Ed è esattamente questa la strategia che dobbiamo provare a perseguire all’interno del movimento climatico nei prossimi anni, cosicché quando assisteremo ad un numero ancora maggiore di disastri climatici e ad altri tipi di conseguenze della crisi ecologica, useremo tutti questi avvenimenti come opportunità politiche per prendere di mira le radici nascoste. In caso contrario ci troveremo di fronte a catastrofi in costante aumento, che potrebbero continuare per sempre o addirittura ucciderci tutti. È questo, quindi, il nocciolo della mia idea di leninismo ecologico. Tuttavia, è chiaro che la linea metaforica di questa teoria è che non sto proponendo una dittatura del proletariato o del partito o la distruzione dell’attuale apparato statale per sostituirlo con qualcosa di completamente differente, ma sto affermando che dovremmo essere aperti, perché quando abbiamo crisi così intense come quelle di quest’anno e come quelle che possiamo aspettarci di avere nel futuro, dato che la crisi ecologica è talmente profonda che ne vedremo ancora di più di questi avvenimenti, ti puoi anche aspettare una acuta volatilità politica. Non credo che a dicembre qualcuno avrebbe potuto aspettarsi che avremmo assistito ad un intervento politico dello Stato nel funzionamento del mercato così profondo come lo abbiamo visto in questi mesi. E questa è l’altra caratteristica fondamentale della politica leninista così come viene concepita nella tradizione da cui derivo. Cioè, si deve essere pronti a rotture improvvise e a cambiamenti nel rapporto di forze, e si deve provare ad intervenire proprio in questi momenti, mentre non bisogna aver paura di usare lo Stato come strumento per attaccare le radici di una crisi, ma è necessario invece essere pronti a mettere tutta la pressione su di esso per agire in maniera profonda.

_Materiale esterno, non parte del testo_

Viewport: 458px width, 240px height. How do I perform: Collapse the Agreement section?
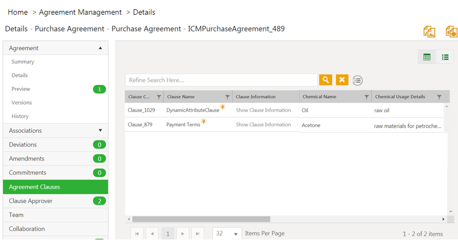pos(100,48)
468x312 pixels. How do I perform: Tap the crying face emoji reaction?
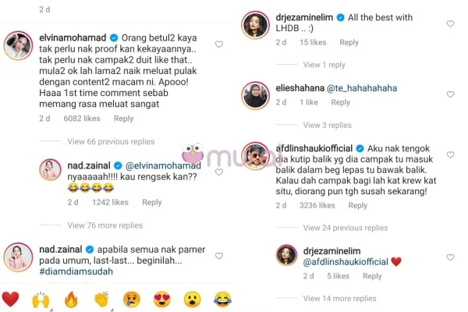[x=132, y=300]
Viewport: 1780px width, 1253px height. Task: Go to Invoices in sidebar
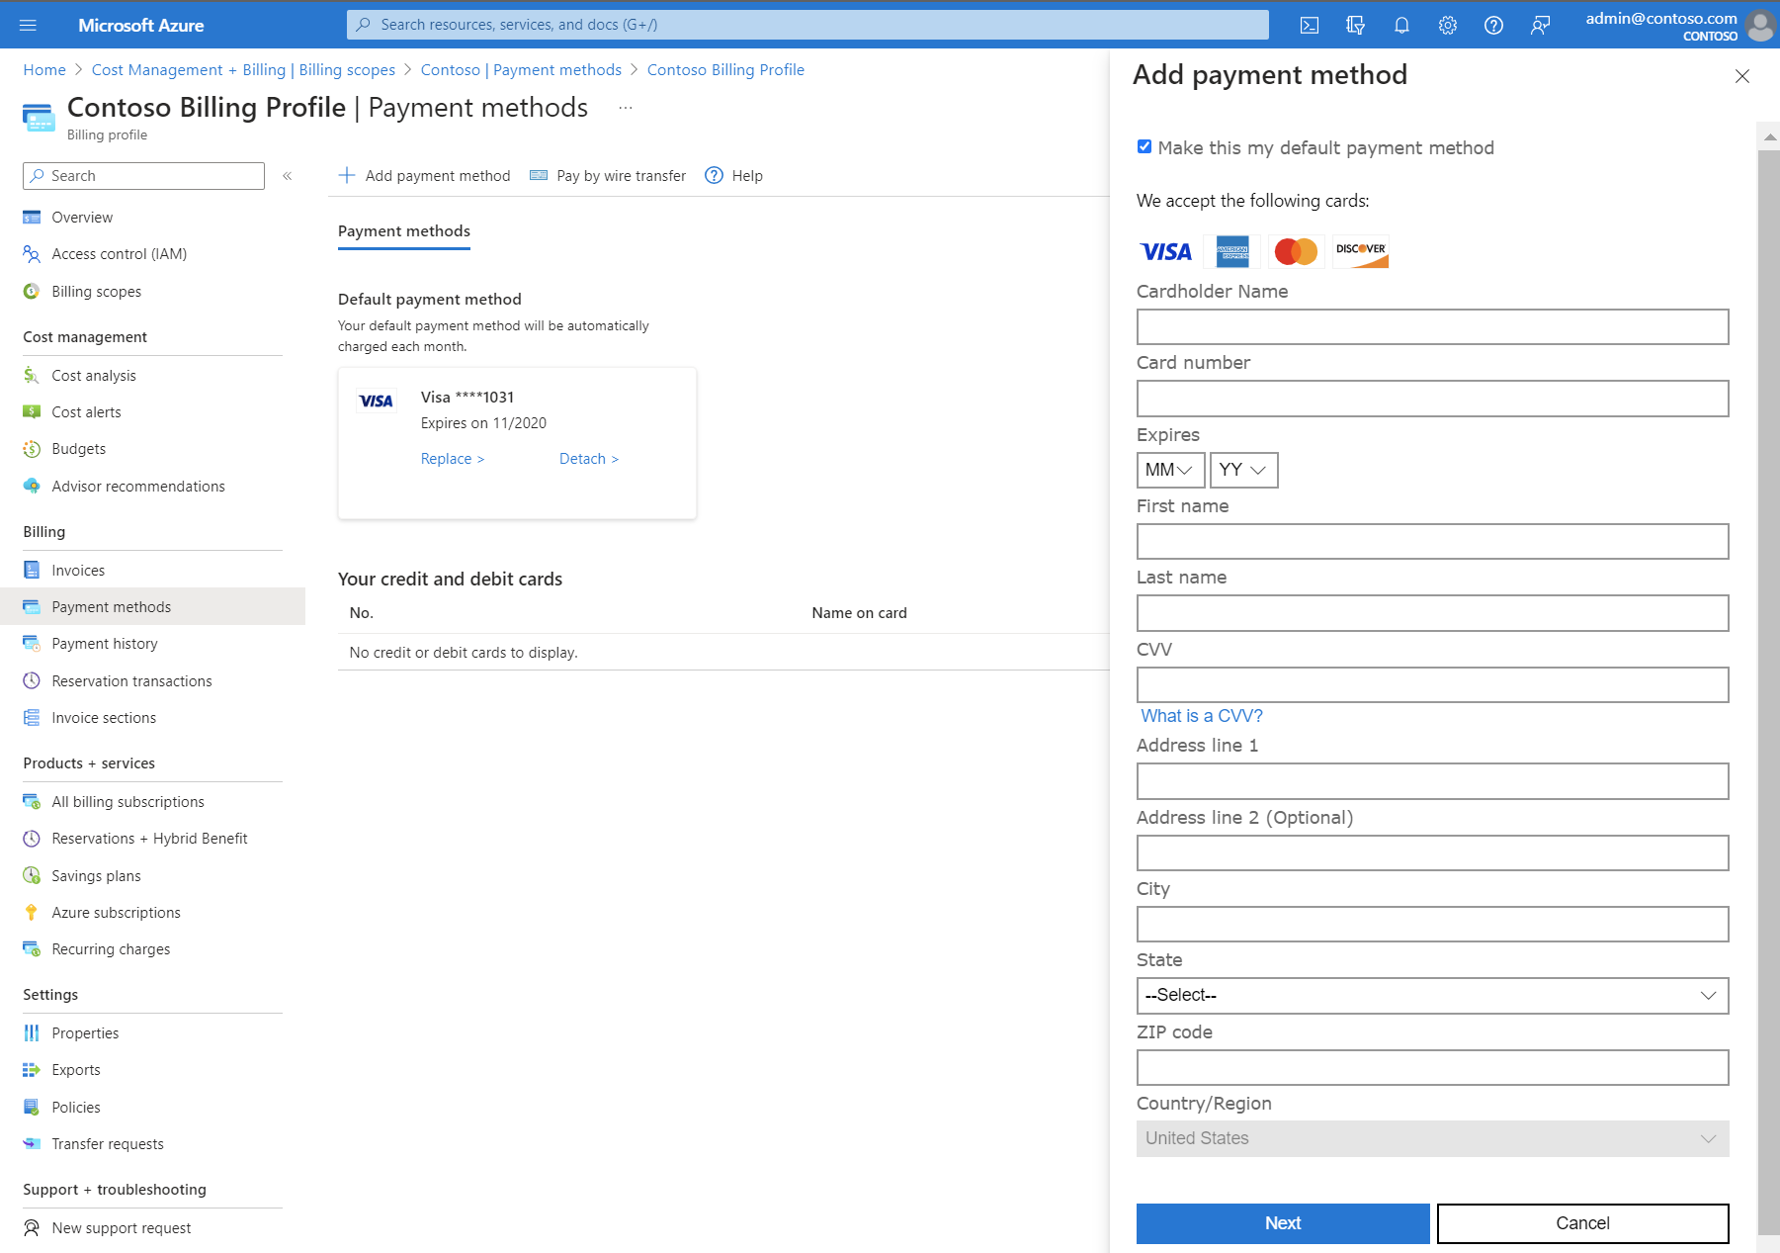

È tutto chiarissimo. Sono sicuro che ci saranno molti dibattiti su questo nei nostri ciruiti, e penso che questo sia esattamente ciò che significa scrivere un libro. Grazie Andreas per il tuo tempo…

Posso solo aggiungere un’ultima cosa? Per noi che siamo parte del movimento climatico l’ultimo anno è stato incredibile, e una delle cose che più ci ha ispirato è stato vedere una sorta di esplosione del movimento climatico in Italia. Perlomeno, questa è l’impressione che ho avuto dalla Svezia. Ci sono state manifestazioni per il clima molto numerose e il Climate Camp a Venezia: sembra una improvvisa espansione del movimento. In Germania, ad esempio, il movimento climatico esiste da più tempo, ma sembra che in Italia si siano mobilitate molte persone e molto velocemente. Questo mi ha dato molta speranza. Spero anche che quando le circostanze lo permetteranno, potremo riprendere quel meraviglioso momentum e tornare sulla rotta su cui ci trovavamo prima che tutto questo iniziasse.